[Start of Attachment]
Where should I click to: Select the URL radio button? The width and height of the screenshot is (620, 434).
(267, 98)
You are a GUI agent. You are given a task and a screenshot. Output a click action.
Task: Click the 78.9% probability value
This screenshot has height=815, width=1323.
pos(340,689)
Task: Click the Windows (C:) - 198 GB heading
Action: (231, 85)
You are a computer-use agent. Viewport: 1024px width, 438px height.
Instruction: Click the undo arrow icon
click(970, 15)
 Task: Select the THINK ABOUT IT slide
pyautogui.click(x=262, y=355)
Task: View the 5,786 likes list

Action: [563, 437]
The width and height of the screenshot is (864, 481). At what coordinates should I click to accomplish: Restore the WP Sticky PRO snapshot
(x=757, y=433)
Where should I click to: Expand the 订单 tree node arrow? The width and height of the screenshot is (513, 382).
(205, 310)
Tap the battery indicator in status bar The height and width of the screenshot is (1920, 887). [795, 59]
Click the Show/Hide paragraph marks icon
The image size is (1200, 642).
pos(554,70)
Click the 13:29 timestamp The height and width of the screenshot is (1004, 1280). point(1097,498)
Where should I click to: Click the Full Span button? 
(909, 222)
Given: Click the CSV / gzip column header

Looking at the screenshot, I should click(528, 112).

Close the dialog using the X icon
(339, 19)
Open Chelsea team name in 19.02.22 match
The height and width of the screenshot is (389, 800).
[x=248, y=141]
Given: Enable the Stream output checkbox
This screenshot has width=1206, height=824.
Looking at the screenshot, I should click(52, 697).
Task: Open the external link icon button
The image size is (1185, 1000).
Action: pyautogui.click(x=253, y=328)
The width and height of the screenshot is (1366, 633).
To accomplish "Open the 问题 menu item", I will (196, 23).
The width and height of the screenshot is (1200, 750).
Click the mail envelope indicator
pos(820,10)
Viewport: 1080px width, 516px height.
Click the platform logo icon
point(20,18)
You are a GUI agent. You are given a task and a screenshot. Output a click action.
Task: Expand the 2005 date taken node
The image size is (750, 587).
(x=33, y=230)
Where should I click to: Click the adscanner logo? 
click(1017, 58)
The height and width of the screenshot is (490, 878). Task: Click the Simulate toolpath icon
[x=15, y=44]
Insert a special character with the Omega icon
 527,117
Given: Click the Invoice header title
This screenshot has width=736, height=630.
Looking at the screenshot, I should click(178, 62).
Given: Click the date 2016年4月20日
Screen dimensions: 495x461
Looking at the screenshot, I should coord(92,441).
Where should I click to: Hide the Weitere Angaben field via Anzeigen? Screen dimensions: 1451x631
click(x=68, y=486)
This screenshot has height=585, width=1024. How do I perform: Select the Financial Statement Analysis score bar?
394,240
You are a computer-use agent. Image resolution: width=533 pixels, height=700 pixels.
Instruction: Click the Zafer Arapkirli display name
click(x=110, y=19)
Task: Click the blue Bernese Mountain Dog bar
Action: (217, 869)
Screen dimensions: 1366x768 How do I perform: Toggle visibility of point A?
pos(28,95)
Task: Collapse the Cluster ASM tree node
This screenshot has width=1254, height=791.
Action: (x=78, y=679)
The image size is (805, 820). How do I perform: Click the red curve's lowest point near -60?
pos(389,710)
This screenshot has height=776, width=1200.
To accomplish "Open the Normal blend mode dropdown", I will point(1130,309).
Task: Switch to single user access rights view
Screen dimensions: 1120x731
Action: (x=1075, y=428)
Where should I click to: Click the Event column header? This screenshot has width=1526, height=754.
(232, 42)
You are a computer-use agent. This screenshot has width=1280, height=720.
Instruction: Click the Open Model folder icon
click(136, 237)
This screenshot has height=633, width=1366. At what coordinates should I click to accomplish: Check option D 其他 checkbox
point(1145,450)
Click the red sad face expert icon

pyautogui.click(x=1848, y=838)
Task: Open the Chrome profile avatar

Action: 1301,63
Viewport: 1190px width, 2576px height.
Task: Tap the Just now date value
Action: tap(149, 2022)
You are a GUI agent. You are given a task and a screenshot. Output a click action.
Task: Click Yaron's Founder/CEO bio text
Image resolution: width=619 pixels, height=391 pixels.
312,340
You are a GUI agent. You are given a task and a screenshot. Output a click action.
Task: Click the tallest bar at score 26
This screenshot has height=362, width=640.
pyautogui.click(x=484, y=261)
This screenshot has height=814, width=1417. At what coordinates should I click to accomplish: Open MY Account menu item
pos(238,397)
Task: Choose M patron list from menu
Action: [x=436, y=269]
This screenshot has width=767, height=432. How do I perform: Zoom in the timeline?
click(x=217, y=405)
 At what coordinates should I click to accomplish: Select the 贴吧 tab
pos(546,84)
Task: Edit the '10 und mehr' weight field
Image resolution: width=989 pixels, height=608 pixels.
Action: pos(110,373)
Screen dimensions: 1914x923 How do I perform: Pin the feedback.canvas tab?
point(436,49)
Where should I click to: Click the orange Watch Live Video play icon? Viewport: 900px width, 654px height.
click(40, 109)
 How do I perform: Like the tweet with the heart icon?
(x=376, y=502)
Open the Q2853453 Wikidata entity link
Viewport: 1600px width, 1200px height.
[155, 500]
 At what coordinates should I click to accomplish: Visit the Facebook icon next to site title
[End of Attachment]
» WORK INSTRUCTIONS: The records above must be output exactly, in full.

» ANSWER TO THIS PROBLEM:
Where should I click to: Select the URL radio button? The width and height of the screenshot is (620, 434).
(267, 98)
You are a GUI agent. You are given a task and a screenshot. Output a click action.
Task: Click the 78.9% probability value
This screenshot has height=815, width=1323.
pos(340,689)
Task: Click the Windows (C:) - 198 GB heading
Action: (231, 85)
You are a computer-use agent. Viewport: 1024px width, 438px height.
Instruction: Click the undo arrow icon
click(970, 15)
 Task: Select the THINK ABOUT IT slide
pyautogui.click(x=262, y=355)
Task: View the 5,786 likes list

Action: [563, 437]
The width and height of the screenshot is (864, 481). At what coordinates should I click to accomplish: Restore the WP Sticky PRO snapshot
(x=757, y=433)
Where should I click to: Expand the 订单 tree node arrow? The width and height of the screenshot is (513, 382).
(205, 310)
Tap the battery indicator in status bar The height and width of the screenshot is (1920, 887). [795, 59]
Click the Show/Hide paragraph marks icon
The image size is (1200, 642).
pos(554,70)
Click the 13:29 timestamp The height and width of the screenshot is (1004, 1280). point(1097,498)
Where should I click to: Click the Full Span button? 
(909, 222)
Given: Click the CSV / gzip column header

Looking at the screenshot, I should click(528, 112).

Close the dialog using the X icon
(339, 19)
Open Chelsea team name in 19.02.22 match
The height and width of the screenshot is (389, 800).
[x=248, y=141]
Given: Enable the Stream output checkbox
This screenshot has width=1206, height=824.
Looking at the screenshot, I should click(52, 697).
Task: Open the external link icon button
The image size is (1185, 1000).
Action: pyautogui.click(x=253, y=328)
The width and height of the screenshot is (1366, 633).
To accomplish "Open the 问题 menu item", I will (196, 23).
The width and height of the screenshot is (1200, 750).
Click the mail envelope indicator
pos(820,10)
Viewport: 1080px width, 516px height.
Click the platform logo icon
point(20,18)
You are a GUI agent. You are given a task and a screenshot. Output a click action.
Task: Expand the 2005 date taken node
The image size is (750, 587).
(x=33, y=230)
Where should I click to: Click the adscanner logo? 
click(1017, 58)
The height and width of the screenshot is (490, 878). Task: Click the Simulate toolpath icon
[x=15, y=44]
Insert a special character with the Omega icon
 527,117
Given: Click the Invoice header title
This screenshot has width=736, height=630.
Looking at the screenshot, I should click(178, 62).
Given: Click the date 2016年4月20日
Screen dimensions: 495x461
Looking at the screenshot, I should coord(92,441).
Where should I click to: Hide the Weitere Angaben field via Anzeigen? Screen dimensions: 1451x631
click(x=68, y=486)
This screenshot has height=585, width=1024. How do I perform: Select the Financial Statement Analysis score bar?
394,240
You are a computer-use agent. Image resolution: width=533 pixels, height=700 pixels.
Instruction: Click the Zafer Arapkirli display name
click(x=110, y=19)
Task: Click the blue Bernese Mountain Dog bar
Action: (217, 869)
Screen dimensions: 1366x768 How do I perform: Toggle visibility of point A?
pos(28,95)
Task: Collapse the Cluster ASM tree node
This screenshot has width=1254, height=791.
Action: (x=78, y=679)
The image size is (805, 820). How do I perform: Click the red curve's lowest point near -60?
pos(389,710)
This screenshot has height=776, width=1200.
To accomplish "Open the Normal blend mode dropdown", I will point(1130,309).
Task: Switch to single user access rights view
Screen dimensions: 1120x731
Action: (x=1075, y=428)
Where should I click to: Click the Event column header? This screenshot has width=1526, height=754.
(232, 42)
You are a computer-use agent. This screenshot has width=1280, height=720.
Instruction: Click the Open Model folder icon
click(136, 237)
This screenshot has height=633, width=1366. At what coordinates should I click to accomplish: Check option D 其他 checkbox
point(1145,450)
Click the red sad face expert icon

pyautogui.click(x=1848, y=838)
Task: Open the Chrome profile avatar

Action: 1301,63
Viewport: 1190px width, 2576px height.
Task: Tap the Just now date value
Action: tap(149, 2022)
You are a GUI agent. You are given a task and a screenshot. Output a click action.
Task: Click Yaron's Founder/CEO bio text
Image resolution: width=619 pixels, height=391 pixels.
312,340
You are a GUI agent. You are given a task and a screenshot. Output a click action.
Task: Click the tallest bar at score 26
This screenshot has height=362, width=640.
pyautogui.click(x=484, y=261)
This screenshot has height=814, width=1417. At what coordinates should I click to accomplish: Open MY Account menu item
pos(238,397)
Task: Choose M patron list from menu
Action: [x=436, y=269]
This screenshot has width=767, height=432. How do I perform: Zoom in the timeline?
click(x=217, y=405)
 At what coordinates should I click to accomplish: Select the 贴吧 tab
pos(546,84)
Task: Edit the '10 und mehr' weight field
Image resolution: width=989 pixels, height=608 pixels.
Action: pos(110,373)
Screen dimensions: 1914x923 How do I perform: Pin the feedback.canvas tab?
point(436,49)
Where should I click to: Click the orange Watch Live Video play icon? Viewport: 900px width, 654px height.
click(40, 109)
 How do I perform: Like the tweet with the heart icon?
(x=376, y=502)
Open the Q2853453 Wikidata entity link
Viewport: 1600px width, 1200px height.
[155, 500]
 At what coordinates should I click to accomplish: Visit the Facebook icon next to site title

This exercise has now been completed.